DIRECTIVE 1: In two sentences, summarize the essay on Joe Casey's Uncanny X-Men.
DIRECTIVE 2: Name every comic book title mentioned in the essay on Joe Casey's Uncanny X-Men.
DIRECTIVE 3: From the essay on Joe Casey's Uncanny X-Men, copy out everything from "The traditional, the" down to "book has had.".

━━━ READING TEXT ━━━

The Joe Casey era is an interest blip on the X-Men radar screen, something that really stands out, but maybe we still don’t know what exactly it was.
Try Something: Joe Casey’s Uncanny X-Men
by Travis Hedge Coke
Joe Casey’s recent collaboration, Jesusfreak, is prime comics. Acid kung fu passion play. Back in the early 21st Century, he and Ian Churchill launched a less successful run on Uncanny X-Men at the same time as Frank Quitely and Grant Morrison turned X-Men into New X-Men and Mike Allred and Peter Milligan started slowly turning the X-Force into X-Statix. The Casey-written Uncanny is not as revered as those other two runs, but it is better remembered than The Brotherhood, which had an anonymous writer and a rotation of superstar artists.
Religion, pop music, class, culturism, code-switching, prostitution, recreational drug use, fashion, tabloid journalism, trauma, drama, and fascism chic: It was a run that aimed high and shot about crotch level.
The traditional, the steady audiences for X-Men related comics, are in general more conservative than, from the outside, you might anticipate. When Grant Morrison referred to some of the runs immediately preceding these makeovers as, “septic,” it is worth remembering that some folks liked that sepsis. There is a reassuring warmth in knowing that, if you know the characters at all, you could, for much of the Nineties, pick up any issue of Uncanny X-Men (or the, then interchangeable, X-Men) and know what you were getting. Everything was a series of emotional moments and macguffins to make the issues string together. Maybe the most pure form of soap comics a superhero book has had.
Chad Nevett (at Graphic Content) said that the main theme of Casey’s run, which utilized a number of artists before it ended, is, “Pop will eat itself.” Could be. I am unsure that it was the theme Casey and cohort started out with, but it does apply good. Not well; good.

━━━ PROVIDED DATA ━━━

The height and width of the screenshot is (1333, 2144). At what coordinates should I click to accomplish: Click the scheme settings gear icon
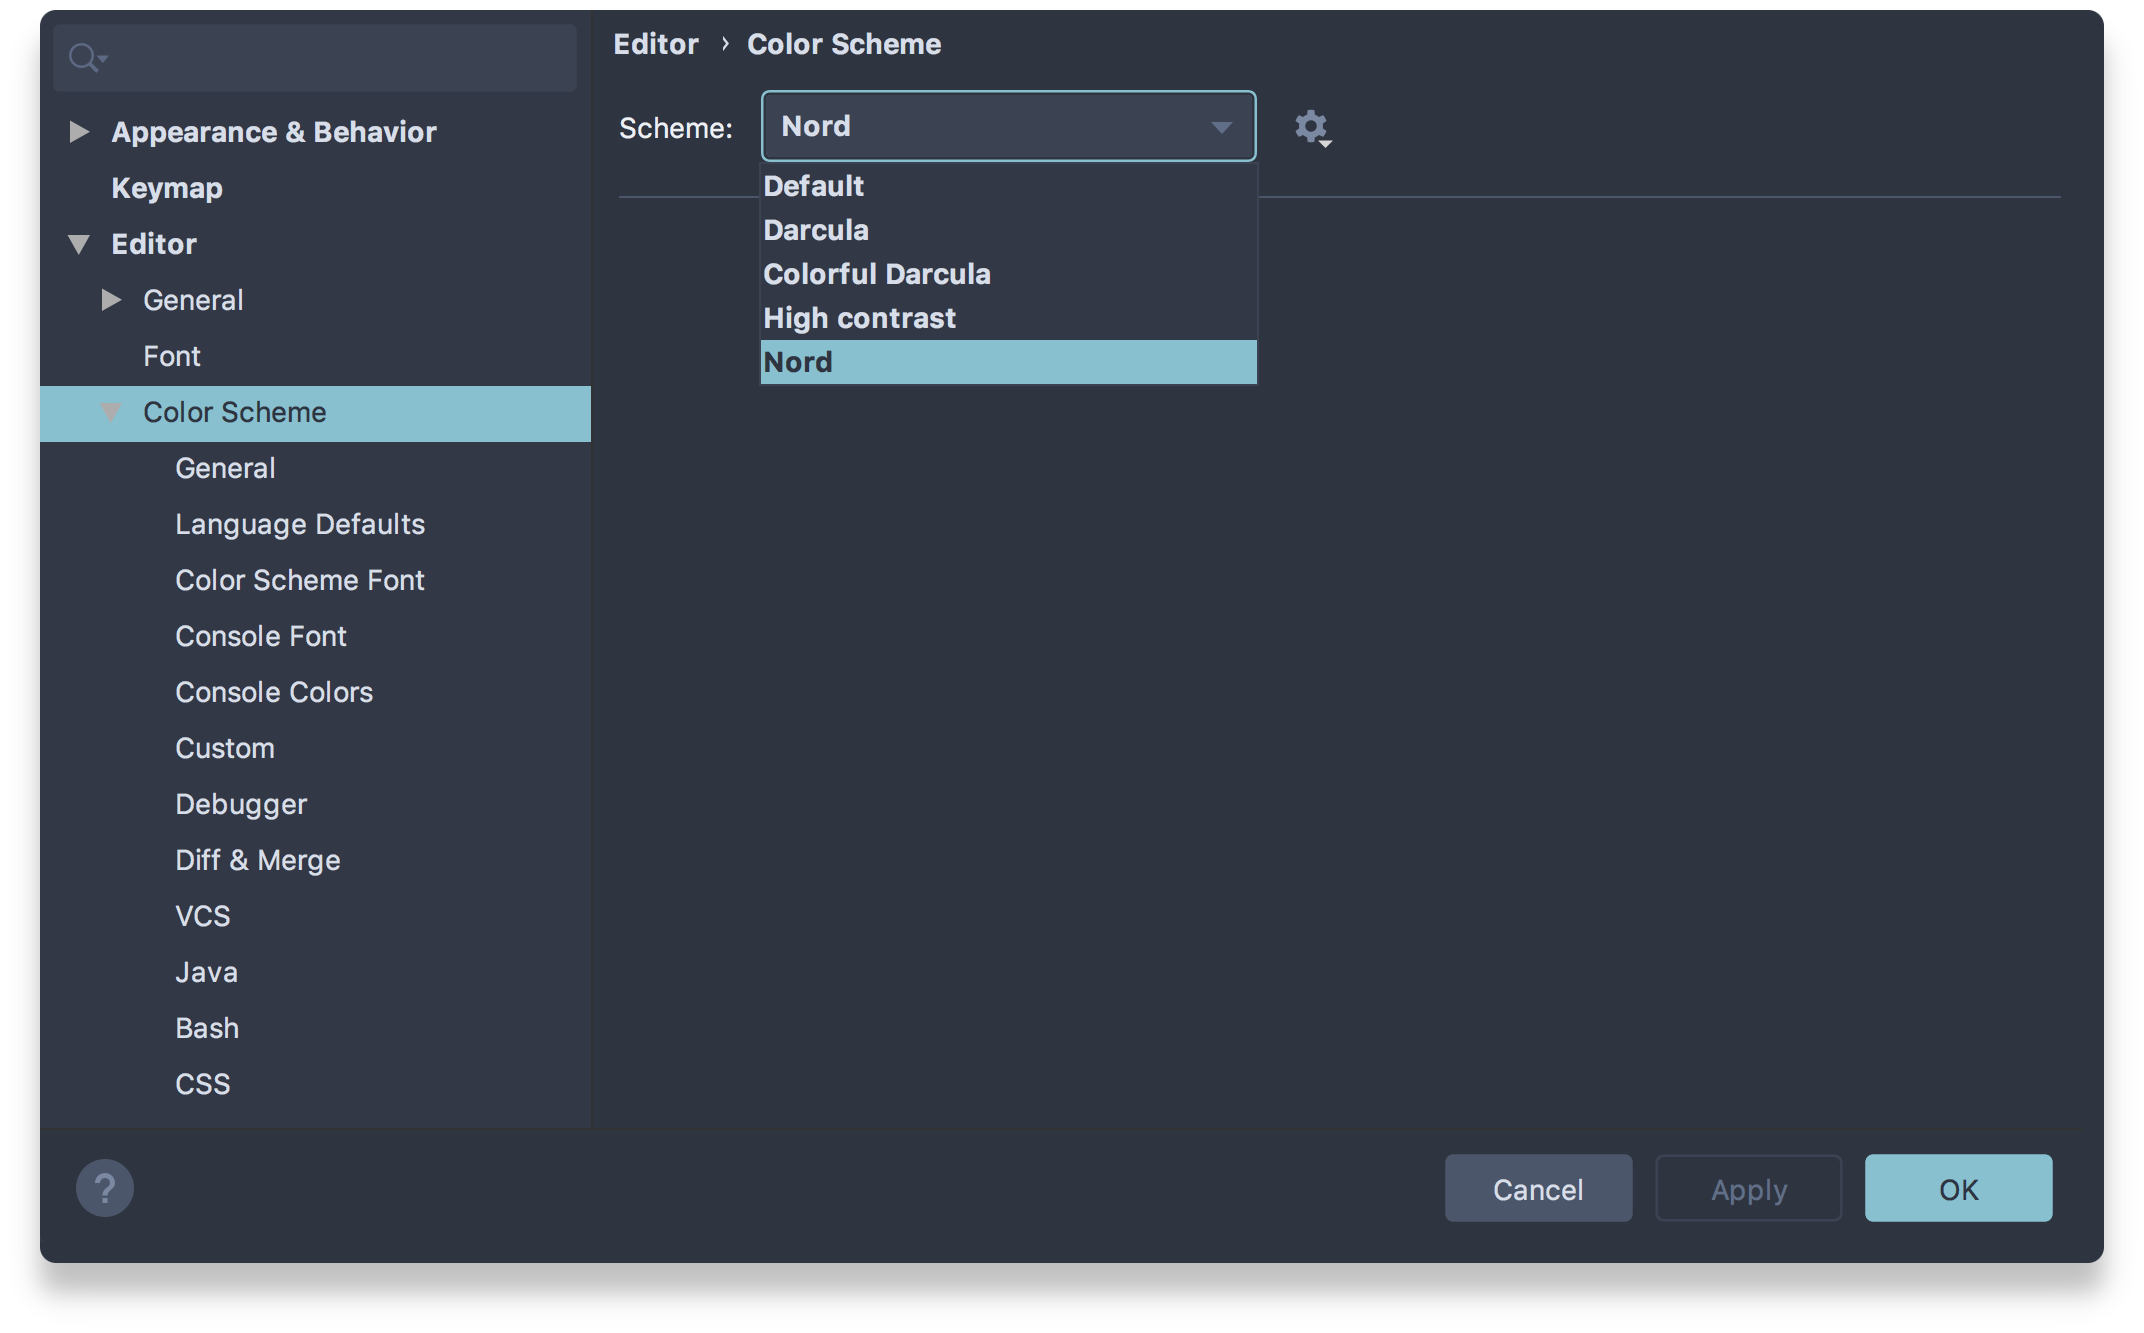point(1311,127)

━━━

WORKED ANSWER 1: Joe Casey's early-21st-century Uncanny X-Men run with Ian Churchill launched alongside the New X-Men and X-Statix makeovers, and it is less revered than those but better remembered than The Brotherhood. It took on subjects from religion and pop music to tabloid journalism and fascism chic, aiming high and falling short, and it broke from the predictable, soap-like Nineties issues that the fairly conservative X-Men audience liked, with Chad Nevett's reading of its theme as "Pop will eat itself" judged apt even if it was not the original aim.

WORKED ANSWER 2: Jesusfreak, Uncanny X-Men, X-Men, New X-Men, X-Force, X-Statix, The Brotherhood

WORKED ANSWER 3:
The traditional, the steady audiences for X-Men related comics, are in general more conservative than, from the outside, you might anticipate. When Grant Morrison referred to some of the runs immediately preceding these makeovers as, “septic,” it is worth remembering that some folks liked that sepsis. There is a reassuring warmth in knowing that, if you know the characters at all, you could, for much of the Nineties, pick up any issue of Uncanny X-Men (or the, then interchangeable, X-Men) and know what you were getting. Everything was a series of emotional moments and macguffins to make the issues string together. Maybe the most pure form of soap comics a superhero book has had.